Open jxhekang opened 4 years ago
After some tests, I got the answer why tf-trt-model unstable is that: It's because the input image used by me is one synthetic image(im_list = [128 * np.ones([576, 1024, 3]).astype(np.float32)]). In this image, all pixel's data is constant 128. The tf-trt-model can't get valid information to pass to some kind of trt-op, and generate some error tensor(batchsize=0) by mistake.
I think this is a bug needed to be fixed in tf-trt, because it's hard to guarantee that the input images always have valid object or information. The 'Batch size was:0' error will result in program abort,this will be one hidden danger in tf-trt....

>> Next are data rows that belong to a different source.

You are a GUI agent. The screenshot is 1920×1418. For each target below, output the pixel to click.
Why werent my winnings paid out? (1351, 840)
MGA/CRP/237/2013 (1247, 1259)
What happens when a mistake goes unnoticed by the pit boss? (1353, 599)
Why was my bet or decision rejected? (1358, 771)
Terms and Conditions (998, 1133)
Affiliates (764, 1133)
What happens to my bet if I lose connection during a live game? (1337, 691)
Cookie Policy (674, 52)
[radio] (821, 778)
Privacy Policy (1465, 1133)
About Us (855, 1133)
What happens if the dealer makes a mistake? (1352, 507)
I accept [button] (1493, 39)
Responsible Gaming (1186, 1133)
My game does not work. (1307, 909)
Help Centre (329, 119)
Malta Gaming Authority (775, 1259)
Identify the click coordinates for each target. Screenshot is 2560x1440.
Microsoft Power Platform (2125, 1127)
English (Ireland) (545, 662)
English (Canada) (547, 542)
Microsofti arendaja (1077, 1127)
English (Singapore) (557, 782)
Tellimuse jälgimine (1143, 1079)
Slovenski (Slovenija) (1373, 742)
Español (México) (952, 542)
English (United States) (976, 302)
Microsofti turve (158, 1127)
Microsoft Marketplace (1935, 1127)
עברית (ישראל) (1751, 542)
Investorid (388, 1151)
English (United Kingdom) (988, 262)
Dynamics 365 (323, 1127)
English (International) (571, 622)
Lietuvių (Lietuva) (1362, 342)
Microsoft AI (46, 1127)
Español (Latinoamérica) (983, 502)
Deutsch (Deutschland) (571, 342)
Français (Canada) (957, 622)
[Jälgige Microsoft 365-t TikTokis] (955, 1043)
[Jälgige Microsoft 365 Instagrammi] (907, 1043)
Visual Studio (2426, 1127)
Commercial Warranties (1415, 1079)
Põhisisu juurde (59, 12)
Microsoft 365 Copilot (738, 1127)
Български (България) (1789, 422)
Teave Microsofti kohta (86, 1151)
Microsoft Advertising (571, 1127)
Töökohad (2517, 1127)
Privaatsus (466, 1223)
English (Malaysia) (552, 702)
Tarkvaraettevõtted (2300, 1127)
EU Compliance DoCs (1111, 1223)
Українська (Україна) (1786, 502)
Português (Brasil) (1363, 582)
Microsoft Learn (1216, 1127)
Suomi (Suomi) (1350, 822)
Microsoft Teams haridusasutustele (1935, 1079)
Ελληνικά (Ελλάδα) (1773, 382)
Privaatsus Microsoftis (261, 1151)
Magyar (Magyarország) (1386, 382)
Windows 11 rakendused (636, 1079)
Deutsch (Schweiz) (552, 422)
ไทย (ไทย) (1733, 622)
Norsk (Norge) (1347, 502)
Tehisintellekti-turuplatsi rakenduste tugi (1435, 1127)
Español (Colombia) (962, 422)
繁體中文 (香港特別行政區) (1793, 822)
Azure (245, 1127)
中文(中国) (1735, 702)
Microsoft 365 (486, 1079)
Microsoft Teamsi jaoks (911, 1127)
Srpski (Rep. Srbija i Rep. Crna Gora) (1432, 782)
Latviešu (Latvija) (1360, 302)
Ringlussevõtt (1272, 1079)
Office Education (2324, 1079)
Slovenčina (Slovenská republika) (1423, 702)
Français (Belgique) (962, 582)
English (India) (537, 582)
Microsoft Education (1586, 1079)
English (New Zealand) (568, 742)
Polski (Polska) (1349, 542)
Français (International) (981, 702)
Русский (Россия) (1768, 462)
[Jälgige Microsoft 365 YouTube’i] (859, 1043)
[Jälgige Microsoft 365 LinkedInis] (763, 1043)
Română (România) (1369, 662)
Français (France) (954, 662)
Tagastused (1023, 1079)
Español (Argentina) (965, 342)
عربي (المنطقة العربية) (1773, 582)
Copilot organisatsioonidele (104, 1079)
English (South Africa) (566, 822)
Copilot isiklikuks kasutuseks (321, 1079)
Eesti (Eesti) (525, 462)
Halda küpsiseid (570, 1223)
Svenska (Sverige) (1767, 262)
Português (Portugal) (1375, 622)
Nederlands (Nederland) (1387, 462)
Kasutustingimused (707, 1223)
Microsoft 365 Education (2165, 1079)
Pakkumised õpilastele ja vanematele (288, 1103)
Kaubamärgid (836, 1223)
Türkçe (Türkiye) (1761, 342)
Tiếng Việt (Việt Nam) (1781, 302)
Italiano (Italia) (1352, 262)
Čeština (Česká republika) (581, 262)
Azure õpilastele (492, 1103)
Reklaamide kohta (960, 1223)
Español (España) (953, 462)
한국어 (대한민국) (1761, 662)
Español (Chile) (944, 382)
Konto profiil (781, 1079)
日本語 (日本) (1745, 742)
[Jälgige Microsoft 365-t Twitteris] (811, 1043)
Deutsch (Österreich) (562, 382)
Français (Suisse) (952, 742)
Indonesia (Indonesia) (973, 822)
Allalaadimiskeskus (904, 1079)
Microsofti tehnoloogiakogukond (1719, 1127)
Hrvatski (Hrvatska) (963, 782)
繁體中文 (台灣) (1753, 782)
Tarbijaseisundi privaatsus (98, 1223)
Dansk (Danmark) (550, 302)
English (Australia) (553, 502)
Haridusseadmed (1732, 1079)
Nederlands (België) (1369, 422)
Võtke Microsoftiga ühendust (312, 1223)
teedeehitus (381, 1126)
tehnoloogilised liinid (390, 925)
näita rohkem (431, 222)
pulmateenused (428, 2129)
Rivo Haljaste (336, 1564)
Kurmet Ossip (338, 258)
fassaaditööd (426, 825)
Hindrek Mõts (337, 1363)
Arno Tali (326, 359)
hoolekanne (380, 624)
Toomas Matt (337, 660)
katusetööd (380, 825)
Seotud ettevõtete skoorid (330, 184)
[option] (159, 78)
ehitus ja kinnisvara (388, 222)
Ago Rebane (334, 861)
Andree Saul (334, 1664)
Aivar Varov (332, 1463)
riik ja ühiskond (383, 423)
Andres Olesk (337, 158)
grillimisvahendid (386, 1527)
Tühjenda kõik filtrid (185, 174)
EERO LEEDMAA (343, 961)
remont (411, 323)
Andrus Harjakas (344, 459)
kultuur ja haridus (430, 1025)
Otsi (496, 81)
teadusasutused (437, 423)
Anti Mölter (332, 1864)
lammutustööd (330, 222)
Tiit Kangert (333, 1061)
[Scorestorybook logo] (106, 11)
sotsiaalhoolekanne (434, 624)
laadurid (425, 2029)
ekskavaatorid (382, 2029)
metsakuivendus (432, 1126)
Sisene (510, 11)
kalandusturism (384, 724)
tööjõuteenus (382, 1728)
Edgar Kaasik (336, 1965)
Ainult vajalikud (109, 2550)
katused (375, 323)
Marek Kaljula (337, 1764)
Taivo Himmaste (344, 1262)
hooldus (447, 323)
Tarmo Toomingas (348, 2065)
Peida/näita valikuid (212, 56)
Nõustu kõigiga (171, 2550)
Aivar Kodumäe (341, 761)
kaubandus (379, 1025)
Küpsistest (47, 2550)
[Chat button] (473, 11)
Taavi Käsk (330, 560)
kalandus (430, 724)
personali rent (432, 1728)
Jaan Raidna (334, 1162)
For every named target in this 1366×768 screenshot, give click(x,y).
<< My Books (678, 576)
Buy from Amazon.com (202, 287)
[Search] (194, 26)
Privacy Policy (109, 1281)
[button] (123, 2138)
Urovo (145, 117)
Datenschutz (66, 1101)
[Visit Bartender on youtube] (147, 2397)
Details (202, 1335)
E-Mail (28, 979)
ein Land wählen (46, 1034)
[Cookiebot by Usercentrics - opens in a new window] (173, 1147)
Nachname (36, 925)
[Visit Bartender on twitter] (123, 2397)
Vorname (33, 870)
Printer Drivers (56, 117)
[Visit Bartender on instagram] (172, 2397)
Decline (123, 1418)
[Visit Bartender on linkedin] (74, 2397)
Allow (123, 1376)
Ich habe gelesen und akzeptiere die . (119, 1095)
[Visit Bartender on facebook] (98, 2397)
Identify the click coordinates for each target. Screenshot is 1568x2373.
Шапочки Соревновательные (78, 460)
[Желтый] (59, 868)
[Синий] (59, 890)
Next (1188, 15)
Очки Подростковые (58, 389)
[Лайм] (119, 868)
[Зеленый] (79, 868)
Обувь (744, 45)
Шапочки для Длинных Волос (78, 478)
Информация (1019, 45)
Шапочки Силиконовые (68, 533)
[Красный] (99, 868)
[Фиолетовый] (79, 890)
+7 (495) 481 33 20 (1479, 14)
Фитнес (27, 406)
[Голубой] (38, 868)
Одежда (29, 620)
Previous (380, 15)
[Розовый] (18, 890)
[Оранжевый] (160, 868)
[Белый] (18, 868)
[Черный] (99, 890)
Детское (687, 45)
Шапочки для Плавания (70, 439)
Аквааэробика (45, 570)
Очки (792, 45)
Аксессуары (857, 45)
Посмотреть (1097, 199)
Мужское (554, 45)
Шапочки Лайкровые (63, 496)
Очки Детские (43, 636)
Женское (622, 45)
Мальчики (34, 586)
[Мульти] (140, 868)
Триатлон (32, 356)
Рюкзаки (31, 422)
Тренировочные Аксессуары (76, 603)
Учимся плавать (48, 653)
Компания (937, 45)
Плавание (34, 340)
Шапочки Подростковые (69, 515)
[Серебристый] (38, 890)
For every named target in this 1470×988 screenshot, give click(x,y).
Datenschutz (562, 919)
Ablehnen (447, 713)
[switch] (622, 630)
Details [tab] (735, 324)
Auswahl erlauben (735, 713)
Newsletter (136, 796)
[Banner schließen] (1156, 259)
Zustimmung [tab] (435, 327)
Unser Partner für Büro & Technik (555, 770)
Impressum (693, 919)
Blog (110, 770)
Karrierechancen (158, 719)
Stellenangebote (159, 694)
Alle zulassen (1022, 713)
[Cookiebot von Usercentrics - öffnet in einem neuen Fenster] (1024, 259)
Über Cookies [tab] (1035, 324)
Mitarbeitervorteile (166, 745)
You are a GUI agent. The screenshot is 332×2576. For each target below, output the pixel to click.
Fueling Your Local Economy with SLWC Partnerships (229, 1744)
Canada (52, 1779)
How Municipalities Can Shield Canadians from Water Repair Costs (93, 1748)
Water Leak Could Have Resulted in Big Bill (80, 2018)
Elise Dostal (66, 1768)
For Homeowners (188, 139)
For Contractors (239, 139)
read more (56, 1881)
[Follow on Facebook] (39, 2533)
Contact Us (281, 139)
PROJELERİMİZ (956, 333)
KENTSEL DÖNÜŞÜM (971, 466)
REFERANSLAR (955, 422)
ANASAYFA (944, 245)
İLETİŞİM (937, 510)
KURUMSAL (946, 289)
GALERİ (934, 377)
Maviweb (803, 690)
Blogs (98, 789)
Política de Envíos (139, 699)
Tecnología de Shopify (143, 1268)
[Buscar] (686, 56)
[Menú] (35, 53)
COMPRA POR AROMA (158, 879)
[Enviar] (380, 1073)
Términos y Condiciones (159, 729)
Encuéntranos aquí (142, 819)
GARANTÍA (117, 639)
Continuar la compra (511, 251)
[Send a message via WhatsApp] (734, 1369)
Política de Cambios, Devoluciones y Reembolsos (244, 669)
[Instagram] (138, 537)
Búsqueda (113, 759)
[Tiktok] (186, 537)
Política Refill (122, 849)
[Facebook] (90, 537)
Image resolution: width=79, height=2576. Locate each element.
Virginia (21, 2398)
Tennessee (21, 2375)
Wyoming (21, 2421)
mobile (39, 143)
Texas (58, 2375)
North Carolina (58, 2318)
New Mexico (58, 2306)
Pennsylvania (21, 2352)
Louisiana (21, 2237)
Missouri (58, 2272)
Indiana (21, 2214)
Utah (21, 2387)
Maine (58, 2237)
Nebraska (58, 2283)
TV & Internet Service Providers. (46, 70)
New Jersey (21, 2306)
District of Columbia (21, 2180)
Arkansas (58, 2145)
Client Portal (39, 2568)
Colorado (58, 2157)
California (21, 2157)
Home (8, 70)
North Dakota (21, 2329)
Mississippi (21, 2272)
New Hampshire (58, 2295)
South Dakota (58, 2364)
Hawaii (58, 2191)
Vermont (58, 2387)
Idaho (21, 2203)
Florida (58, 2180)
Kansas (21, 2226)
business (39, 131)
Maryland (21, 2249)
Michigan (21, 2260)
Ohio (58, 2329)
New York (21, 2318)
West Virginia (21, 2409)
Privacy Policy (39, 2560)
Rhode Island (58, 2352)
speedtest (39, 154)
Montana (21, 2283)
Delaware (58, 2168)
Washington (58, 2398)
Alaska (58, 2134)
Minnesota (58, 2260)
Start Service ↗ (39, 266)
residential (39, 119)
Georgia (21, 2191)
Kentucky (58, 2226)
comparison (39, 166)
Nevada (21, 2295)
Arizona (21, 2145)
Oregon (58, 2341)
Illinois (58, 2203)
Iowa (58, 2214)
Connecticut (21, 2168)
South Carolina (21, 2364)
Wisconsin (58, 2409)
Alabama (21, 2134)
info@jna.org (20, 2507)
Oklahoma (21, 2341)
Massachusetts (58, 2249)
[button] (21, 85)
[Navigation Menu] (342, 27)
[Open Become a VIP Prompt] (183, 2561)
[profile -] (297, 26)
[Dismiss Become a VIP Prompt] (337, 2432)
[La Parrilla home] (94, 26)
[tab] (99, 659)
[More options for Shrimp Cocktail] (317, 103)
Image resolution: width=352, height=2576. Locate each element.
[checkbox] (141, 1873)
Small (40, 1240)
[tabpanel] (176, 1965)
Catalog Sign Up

@pooyadavoodi I notice your reply about 'Batch size was:0' error in the link below: https://github.com/tensorflow/tensorflow/issues/33184#issuecomment-567605513 But I still can't get enough information from the tf-trt's log to handle my 'Batch size was:0' error. In the tf-trt's log, I know the error happend in TRTEngineOp_0. However, in tf2.1.0, there is no black-node-list option. The only way I can do is to set --minimum_segment_size 40, and it works,the 'Batch size was:0' error didn't happend any more, but it also may lead to tf-trt‘s inefficient. Hope your team can handle this error in the next tf-trt version.
@bixia1
I try to generate tf-trt model by using tf2.1.0's TrtGraphConverterV2(xxxx) interface. In tf2.1.0's TrtGraphConverterV2, the is_dynamic_op can only be Ture, which means the tf-trt model can handle input images of different size dynamicly. At first, I got one tf-trt model(model_A) successfully, and it seems work well and fast. However, when I changed a few parameters in my net and re-generate the tf-trt model(model_B) , the new tf-trt model became unstable. For example: it can do inference when I feed images(batch=1,H=1000,W=600, C=3) to the tf-trt model, but when I feed other images(such as:batch=1,H=1024,W=600, C=3;or batch=1,H=512,W=512, C=3), I got the error like below.....
I tried to convert my model_B in nvidia's docker(nvcr.io/nvidia/tensorflow:20.02-tf2-py3), but still got almost same error. The error notice that Batch size was: 0, but engine max batch size was: 1, I really don't know where does this batch-0 come from.... Is there any one meet the error like this?